In secure coding standards. Organizations like CERT, OWASP, and NIST reference CWE IDs in their secure coding guidelines, tying code-level recommendations to the weakness classifications they prevent. A developer following CERT C Secure Coding guidelines finds CWE references mapping each rule to the weakness types it addresses.

In procurement and compliance. Some security frameworks and government standards (including NIST guidelines and certain Common Criteria requirements) specify CWE-based requirements for software supply chain security, mandating that products demonstrate controls against specific weakness classes.

In threat intelligence and root cause analysis.

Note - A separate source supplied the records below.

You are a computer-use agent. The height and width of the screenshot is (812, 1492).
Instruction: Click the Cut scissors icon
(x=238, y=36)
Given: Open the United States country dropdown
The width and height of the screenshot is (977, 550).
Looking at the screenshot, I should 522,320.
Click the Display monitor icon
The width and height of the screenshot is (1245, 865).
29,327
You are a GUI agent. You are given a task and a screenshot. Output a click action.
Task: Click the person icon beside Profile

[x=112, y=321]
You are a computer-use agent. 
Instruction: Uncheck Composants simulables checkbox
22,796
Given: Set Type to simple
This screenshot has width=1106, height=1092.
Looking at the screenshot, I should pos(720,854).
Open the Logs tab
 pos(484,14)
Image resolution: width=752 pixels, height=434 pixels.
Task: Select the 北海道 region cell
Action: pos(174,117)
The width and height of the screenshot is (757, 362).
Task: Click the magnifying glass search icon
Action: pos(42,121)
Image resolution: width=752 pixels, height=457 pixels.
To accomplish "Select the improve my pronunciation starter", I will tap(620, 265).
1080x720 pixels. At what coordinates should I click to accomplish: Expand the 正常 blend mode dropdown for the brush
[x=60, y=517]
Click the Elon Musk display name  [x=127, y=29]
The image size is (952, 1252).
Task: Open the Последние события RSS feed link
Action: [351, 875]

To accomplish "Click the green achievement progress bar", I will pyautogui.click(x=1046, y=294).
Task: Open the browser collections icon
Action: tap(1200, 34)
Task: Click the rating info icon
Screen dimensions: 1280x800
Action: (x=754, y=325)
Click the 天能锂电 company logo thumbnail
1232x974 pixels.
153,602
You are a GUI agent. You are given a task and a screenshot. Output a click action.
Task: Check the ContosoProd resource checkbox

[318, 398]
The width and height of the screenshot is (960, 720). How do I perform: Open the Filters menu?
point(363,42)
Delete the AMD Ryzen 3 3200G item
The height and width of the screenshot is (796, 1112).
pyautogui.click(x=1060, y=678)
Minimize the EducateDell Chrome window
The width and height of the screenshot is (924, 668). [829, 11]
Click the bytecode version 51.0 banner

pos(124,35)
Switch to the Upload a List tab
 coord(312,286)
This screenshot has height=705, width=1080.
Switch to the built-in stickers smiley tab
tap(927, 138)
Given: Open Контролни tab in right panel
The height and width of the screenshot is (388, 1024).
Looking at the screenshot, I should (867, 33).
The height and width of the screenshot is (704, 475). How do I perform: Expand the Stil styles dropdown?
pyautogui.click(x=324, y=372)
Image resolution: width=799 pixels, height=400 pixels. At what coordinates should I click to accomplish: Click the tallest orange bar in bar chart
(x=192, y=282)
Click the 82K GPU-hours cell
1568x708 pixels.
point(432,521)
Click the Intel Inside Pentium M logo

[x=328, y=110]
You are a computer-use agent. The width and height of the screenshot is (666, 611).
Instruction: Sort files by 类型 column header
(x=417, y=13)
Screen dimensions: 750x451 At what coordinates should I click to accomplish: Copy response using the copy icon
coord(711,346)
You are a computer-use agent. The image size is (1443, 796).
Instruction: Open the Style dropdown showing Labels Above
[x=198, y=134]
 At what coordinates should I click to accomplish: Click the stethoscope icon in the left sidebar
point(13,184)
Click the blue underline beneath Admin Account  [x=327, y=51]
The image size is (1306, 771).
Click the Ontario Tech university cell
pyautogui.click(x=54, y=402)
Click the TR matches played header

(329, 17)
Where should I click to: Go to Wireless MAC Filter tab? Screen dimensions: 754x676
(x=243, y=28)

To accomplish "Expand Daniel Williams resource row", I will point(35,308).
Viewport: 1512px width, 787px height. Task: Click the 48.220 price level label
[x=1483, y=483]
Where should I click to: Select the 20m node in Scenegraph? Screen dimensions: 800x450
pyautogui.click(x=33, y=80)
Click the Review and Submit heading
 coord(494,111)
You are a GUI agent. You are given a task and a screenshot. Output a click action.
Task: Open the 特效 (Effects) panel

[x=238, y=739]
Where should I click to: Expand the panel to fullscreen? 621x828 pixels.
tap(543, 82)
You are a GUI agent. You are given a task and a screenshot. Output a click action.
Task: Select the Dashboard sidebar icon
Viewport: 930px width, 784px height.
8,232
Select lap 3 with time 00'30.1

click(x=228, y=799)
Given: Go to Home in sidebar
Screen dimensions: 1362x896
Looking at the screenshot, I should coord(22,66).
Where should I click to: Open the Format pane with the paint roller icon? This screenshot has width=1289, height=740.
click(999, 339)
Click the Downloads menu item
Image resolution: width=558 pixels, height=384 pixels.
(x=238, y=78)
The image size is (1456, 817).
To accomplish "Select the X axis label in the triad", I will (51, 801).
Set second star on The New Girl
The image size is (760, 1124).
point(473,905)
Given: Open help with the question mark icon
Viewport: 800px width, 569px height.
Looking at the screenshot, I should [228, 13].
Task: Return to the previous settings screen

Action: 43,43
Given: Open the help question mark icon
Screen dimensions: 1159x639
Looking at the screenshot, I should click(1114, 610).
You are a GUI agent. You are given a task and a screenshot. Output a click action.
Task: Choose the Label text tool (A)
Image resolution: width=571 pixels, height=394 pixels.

When an incident occurs, post-mortem analysis often maps the exploited vulnerability to a CWE to identify patterns, whether a team is repeatedly introducing the same weakness classes, which CWEs appear most often in their codebase, and where secure development training should focus.

CWE Top 25 Most Dangerous Software Weaknesses

Each year, MITRE publishes the CWE Top 25 — a ranked list of the most dangerous software weakness types based on frequency and severity of vulnerabilities in the National Vulnerability Database. It functions similarly to the OWASP Top 10 but is drawn from empirical CVE data rather than survey-based expert opinion, and it's more granular — 25 specific weakness types rather than 10 broader categories.

The CWE Top 25 consistently includes:

  • CWE-79: Cross-Site Scripting (XSS) — Improper neutralization of user input in web page generation
  • CWE-89: SQL Injection — Improper neutralization of special elements in SQL commands
  • CWE-787: Out-of-Bounds Write — Writing data outside the intended buffer boundary
  • CWE-20: Improper Input Validation — Failure to validate or incorrectly validating input
  • CWE-125: Out-of-Bounds Read — Reading data outside the intended buffer boundary
  • CWE-416: Use After Free — Using memory after it has been freed
  • CWE-22: Path Traversal — Improper limitation of a pathname to a restricted directory
  • CWE-78: OS Command Injection — Improper neutralization of special elements in OS commands
  • CWE-190: Integer Overflow — Arithmetic operation producing a value outside expected bounds
  • CWE-502: Deserialization of Untrusted Data — Deserializing data from an untrusted source without validation
  • CWE-77: Command Injection — Improper neutralization of special elements in command construction
  • CWE-119: Buffer Errors — Improper restriction of operations within a memory buffer
  • CWE-276: Incorrect Default Permissions — Overly permissive default access controls

The specific rankings shift year to year as new CVE data is incorporated, but the core weakness types remain consistent — these are the categories that developers and security teams most reliably introduce and attackers most reliably exploit.

The CWE Top 25 is most useful as a prioritization tool: if a secure code review or SAST scan identifies weaknesses across many CWE categories, the Top 25 provides a defensible starting point for remediation order.

Conclusion

CWE provides the taxonomy that makes security communication precise. Without it, "I found an injection vulnerability" could mean a dozen different things. With CWE-89, it means one specific thing — SQL Injection — with a known attack pattern, a known set of defenses, and a searchable reference library of prior incidents. For security researchers writing reports, developers remediating findings, and teams tracking weakness trends across their codebase, CWE IDs are the shared vocabulary that makes that communication efficient and actionable.